Mitglieder der Katastrophenschutz- und Staatssicherheitskräfte beginnen mit der Verteilung von 372'000 Gesichtsmasken. In Spanien steht die erste Lockerung der strikten Ausgehbeschränkungen für die fast 47 Millionen Einwohner an. - dpa

Wie viele Menschen in einer Gesellschaft an dem neuartigen Coronavirus sterben, hängt laut Experten von verschiedenen Faktoren ab. Den grössten Einfluss habe generell, wie viele Menschen einer Gesellschaft insgesamt mit dem Virus infiziert sind, sagt Myrskylä. Betrachtet man die Infizierten, hänge die Zahl der Todesfälle neben dem Alter auch von beispielsweise der Gesundheitsversorgung ab. Verschiedene Studien geben zudem Hinweise darauf, dass es möglicherweise einen Zusammenhang zwischen Luftverschmutzung und schwereren bis tödlichen Covid-19-Verläufen gibt.

Junge Bevölkerung ein «Puffer» für Coronavirus?

In Nigeria etwa sind laut Daten des US-Geheimdienstes CIA nur 3 Prozent der Bevölkerung 65 Jahre alt. Maximilian Gertler von Ärzte ohne Grenzen glaubt, dass die oftmals eher junge Bevölkerung vorübergehend ein Puffer sein kann. Es gebe aber weitere Faktoren, die einen viel stärkeren Einfluss auf die Entwicklung der Pandemie auf dem afrikanischen Kontinent hätten.

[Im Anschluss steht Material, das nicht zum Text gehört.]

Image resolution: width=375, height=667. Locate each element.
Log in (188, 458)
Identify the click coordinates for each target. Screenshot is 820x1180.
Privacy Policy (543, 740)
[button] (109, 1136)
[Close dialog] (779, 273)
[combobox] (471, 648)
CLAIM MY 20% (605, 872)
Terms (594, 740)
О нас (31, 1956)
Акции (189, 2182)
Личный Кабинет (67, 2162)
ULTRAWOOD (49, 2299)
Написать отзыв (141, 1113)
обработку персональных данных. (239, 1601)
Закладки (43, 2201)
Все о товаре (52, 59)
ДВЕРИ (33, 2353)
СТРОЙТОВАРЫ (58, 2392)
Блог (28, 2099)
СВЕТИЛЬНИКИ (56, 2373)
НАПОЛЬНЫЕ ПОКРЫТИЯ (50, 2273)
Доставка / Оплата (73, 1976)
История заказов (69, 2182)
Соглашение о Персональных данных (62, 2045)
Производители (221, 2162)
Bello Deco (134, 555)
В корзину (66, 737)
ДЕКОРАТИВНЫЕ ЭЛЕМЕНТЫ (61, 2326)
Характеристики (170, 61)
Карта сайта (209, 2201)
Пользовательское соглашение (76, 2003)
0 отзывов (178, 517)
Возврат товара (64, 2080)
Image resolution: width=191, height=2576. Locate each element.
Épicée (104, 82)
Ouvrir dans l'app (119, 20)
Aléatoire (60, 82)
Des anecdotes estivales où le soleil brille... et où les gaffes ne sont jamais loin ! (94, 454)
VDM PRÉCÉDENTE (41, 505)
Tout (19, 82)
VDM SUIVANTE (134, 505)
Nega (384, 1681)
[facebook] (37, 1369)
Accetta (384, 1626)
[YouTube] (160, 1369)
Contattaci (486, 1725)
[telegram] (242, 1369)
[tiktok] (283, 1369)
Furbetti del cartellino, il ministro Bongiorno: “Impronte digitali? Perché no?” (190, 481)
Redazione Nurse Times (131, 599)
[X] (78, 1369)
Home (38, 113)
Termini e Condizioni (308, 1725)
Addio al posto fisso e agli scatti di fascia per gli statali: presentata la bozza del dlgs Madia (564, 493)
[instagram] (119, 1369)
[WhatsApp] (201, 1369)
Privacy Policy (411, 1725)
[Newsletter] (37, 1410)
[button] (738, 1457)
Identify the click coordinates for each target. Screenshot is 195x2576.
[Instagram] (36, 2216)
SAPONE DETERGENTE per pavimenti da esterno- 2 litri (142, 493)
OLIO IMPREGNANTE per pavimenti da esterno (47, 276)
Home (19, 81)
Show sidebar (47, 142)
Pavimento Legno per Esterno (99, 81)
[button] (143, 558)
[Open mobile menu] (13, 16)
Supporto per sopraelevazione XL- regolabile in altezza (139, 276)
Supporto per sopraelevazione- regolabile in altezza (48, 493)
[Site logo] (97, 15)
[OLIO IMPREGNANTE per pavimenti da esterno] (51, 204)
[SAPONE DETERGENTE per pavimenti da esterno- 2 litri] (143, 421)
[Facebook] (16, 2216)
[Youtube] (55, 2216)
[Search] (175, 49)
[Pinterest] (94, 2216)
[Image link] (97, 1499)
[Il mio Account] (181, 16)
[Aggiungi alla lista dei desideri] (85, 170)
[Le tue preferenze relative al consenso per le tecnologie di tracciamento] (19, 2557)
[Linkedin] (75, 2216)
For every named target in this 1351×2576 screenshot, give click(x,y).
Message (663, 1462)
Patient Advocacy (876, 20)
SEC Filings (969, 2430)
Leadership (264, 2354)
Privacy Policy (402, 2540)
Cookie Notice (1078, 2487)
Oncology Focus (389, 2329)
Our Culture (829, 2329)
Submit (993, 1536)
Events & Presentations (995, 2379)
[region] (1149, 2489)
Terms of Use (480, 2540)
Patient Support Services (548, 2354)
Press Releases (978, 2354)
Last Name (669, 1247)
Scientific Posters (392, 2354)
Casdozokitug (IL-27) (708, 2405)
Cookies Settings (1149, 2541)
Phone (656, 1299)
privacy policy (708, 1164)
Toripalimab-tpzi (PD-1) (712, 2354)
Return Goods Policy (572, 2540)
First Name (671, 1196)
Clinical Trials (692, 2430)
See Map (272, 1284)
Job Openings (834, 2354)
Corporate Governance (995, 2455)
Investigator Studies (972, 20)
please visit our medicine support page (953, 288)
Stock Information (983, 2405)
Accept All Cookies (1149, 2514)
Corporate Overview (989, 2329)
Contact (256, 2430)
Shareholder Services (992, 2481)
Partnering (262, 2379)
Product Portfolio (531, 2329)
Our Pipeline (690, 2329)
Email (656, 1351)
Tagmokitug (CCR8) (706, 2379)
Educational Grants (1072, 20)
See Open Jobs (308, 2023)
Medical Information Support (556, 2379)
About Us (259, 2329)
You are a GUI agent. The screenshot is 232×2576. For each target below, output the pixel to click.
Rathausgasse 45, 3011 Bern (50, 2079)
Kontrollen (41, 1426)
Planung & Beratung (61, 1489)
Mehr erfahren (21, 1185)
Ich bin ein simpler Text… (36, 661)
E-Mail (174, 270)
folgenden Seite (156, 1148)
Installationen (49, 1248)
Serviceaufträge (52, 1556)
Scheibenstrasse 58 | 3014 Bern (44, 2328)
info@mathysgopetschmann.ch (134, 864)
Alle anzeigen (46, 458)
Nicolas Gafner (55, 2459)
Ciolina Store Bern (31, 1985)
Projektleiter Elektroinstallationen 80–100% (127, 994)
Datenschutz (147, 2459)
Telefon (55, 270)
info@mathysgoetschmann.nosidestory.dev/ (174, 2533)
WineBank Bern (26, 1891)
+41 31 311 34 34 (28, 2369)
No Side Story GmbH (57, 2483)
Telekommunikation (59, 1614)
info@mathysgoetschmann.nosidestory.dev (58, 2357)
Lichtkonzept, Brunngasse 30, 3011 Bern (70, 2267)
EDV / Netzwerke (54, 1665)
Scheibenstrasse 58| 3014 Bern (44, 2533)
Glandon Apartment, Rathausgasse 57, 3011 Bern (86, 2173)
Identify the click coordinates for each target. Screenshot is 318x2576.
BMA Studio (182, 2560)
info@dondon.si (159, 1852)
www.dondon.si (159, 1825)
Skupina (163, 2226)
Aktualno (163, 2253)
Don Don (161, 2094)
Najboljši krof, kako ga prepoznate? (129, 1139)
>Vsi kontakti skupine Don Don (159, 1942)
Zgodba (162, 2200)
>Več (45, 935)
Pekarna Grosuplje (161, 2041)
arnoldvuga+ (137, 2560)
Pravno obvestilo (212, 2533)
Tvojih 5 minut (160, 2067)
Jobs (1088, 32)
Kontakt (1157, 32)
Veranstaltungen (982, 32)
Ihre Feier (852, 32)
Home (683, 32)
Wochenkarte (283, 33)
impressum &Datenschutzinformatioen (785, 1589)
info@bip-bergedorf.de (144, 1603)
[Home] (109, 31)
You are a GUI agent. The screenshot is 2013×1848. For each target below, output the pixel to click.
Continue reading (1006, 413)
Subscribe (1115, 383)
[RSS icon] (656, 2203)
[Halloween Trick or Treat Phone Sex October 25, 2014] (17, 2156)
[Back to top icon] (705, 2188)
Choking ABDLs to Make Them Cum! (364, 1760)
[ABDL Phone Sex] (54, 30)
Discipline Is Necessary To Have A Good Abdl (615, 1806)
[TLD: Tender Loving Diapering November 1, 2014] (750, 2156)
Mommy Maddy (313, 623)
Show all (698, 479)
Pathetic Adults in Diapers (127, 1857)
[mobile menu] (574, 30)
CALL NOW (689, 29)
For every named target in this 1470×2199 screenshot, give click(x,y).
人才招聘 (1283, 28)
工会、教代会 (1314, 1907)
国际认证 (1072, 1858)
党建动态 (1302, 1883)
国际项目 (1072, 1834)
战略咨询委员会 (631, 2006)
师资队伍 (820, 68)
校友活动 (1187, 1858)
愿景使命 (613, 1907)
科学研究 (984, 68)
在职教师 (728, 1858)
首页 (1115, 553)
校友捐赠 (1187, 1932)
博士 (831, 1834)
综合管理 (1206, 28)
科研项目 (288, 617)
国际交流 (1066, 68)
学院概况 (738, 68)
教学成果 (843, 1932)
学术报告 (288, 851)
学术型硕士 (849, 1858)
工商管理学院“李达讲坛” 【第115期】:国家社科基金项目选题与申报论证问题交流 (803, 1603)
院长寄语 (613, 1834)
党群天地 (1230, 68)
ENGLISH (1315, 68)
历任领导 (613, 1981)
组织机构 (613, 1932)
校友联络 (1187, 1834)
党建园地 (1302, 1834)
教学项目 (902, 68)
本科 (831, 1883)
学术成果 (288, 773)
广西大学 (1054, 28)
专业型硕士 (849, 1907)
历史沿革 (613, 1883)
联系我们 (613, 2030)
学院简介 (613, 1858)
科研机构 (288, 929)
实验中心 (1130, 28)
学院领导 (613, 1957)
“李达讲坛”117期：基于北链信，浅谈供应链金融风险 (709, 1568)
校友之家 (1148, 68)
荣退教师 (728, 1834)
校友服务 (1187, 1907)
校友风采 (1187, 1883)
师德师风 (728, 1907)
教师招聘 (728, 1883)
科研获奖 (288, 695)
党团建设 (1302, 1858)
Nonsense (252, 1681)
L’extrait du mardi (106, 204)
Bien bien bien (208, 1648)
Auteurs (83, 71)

In Indien gilt eine wegen des Coronavirus verhängte Ausgangssperre. Lebensmittelläden, Apotheken und Banken sind weiterhin geöffnet. Foto: Rajanish Kakade/AP/dpa - dpa-infocom GmbH

So sei mehr Distanz beispielsweise in grossen Armenvierteln keinesfalls so umsetzbar wie hierzulande. Der Zugang zu sauberem Wasser sei teilweise nur an Brunnen ausserhalb der eigenen Wohnung möglich. Auch das Arbeiten von zuhause sei für einen Grossteil der Menschen - Wanderarbeiter, Händler, Taxifahrer - keine Option. Zudem mangle es oft an Desinfektionsmitteln, Seife und Schutzmaterial, sagt der Epidemiologe vom Tropeninstitut der Berliner Charité.